Bake Off winner Peter’s cookbook comes up a treat

The Great British Bake Off is a seemingly unstoppable phenomenon.

There’s something intrinsically British in its appeal and the good cop, bad cop judging formula that was Mary Berry and Paul Hollywood seems to have transitioned nicely with the programme’s change to Channel Four and with Prue Leith’s slightly less good cop taking the reins.

I for one have always felt a compulsion to get behind any Scot who enters the tent and puts his or her hat in the ring. This was certainly the case with the youngest ever winner of the show, 2020 champion Peter Sawkins. Peter is a delightfully polite and charming young man and an incredibly talented baker.

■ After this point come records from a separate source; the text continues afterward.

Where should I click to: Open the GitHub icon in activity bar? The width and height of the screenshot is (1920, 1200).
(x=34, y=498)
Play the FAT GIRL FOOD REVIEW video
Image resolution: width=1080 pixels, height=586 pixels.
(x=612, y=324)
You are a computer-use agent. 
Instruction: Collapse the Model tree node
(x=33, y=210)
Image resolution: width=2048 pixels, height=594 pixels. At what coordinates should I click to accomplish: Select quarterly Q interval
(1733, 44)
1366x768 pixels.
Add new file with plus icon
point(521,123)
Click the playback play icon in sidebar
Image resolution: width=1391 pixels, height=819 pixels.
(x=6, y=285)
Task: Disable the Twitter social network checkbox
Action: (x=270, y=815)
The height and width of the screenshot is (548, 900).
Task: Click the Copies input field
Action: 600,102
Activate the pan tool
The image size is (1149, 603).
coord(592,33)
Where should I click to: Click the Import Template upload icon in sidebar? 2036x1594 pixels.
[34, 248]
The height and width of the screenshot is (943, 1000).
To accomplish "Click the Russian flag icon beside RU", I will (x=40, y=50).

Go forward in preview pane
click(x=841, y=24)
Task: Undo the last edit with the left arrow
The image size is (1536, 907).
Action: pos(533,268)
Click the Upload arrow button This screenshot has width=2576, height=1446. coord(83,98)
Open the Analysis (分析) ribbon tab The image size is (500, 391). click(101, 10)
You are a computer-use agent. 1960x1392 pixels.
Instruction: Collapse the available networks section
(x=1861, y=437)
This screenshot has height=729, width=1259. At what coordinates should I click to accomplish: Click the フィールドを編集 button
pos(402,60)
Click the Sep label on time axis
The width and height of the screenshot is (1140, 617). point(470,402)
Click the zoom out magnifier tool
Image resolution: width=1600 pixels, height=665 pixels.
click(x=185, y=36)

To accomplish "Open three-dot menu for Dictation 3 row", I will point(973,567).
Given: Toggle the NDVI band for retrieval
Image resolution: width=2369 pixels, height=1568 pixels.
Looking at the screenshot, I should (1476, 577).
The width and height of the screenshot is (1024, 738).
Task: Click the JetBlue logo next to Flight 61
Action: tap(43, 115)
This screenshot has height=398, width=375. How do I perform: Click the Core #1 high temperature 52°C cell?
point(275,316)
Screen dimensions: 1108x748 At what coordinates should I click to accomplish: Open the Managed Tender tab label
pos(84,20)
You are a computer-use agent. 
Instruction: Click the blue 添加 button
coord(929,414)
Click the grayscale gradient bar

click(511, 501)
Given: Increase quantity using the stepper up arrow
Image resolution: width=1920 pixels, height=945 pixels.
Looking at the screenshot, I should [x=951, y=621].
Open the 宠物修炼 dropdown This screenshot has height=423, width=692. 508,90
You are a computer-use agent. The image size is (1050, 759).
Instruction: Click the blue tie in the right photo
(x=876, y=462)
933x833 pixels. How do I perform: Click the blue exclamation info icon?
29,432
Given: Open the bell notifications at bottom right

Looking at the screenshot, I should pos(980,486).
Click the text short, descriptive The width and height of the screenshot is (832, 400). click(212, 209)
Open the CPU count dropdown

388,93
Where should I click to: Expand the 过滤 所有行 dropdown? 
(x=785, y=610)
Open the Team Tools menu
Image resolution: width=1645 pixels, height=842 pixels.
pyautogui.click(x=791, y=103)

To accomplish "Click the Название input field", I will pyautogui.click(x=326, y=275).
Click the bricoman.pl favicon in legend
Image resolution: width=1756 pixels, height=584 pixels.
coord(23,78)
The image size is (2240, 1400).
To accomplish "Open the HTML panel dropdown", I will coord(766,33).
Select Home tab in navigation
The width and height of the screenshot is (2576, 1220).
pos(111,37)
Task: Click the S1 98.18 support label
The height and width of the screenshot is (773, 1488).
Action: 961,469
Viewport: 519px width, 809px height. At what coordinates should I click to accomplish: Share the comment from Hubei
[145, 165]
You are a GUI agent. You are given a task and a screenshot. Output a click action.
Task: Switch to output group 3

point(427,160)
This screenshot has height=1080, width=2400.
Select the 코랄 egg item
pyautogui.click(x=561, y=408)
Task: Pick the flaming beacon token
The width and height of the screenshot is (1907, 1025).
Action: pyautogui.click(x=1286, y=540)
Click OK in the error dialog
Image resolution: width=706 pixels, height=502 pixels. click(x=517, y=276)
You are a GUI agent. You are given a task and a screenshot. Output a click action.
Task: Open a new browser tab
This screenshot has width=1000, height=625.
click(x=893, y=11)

This is his first cookbook and it is perfect for anyone starting out on their baking journey or for fans of the show.

Many of the techniques that he expertly explains in the basics section of this book you will have heard uttered by Paul or Prue and if, like me, you’re a very amateur baker indeed these basic instructions and descriptions will be a really useful tool.

He also runs through a useful kit list that doesn’t include any terrifyingly technical or expensive pieces of equipment.

The recipes are all written clearly and simply enough for homebakers to follow and all have instructions on how to make them gluten free (without any complicated flour blending or sourcing obscure ingredients).

Peter puts this down to having baked for his brother, who eats a gluten-free diet, for many years.

Guiding the reader through mouth-watering chapters on cakes, pastry, puddings, dessert, patisserie, little bakes and bakes for Christmas, there’s something to suit everyone with a sweet tooth here.

The book is full of beautiful and envy-inducing photographs to tempt the reader. I always enjoy a cookbook with lots of pictures as I like to compare the final product in my kitchen to that which is in the book. It’s not that it’s ever quite as pristine or perfect, but just so that I know I’m somewhere in the same ballpark.

There’s a definite Scottish influence here, so if you’re keen to bake some classic Caledonian treats you could do worse than turning your hand to the glorious cranachan cake or a perennial favourite like the empire biscuit.

But whether your baking style lends itself more to Eton Mess than fine French patisserie, I’m sure you’ll find something to tempt you in Peter Bakes.

For all those friends and members of the family who have enjoyed watching the Baked Alaska calamities and ‘custard gate’ episodes of The Great British Bake Off, this is a book they will relish receiving.

Peter Bakes, by Peter Sawkins, published by Black and White, £20.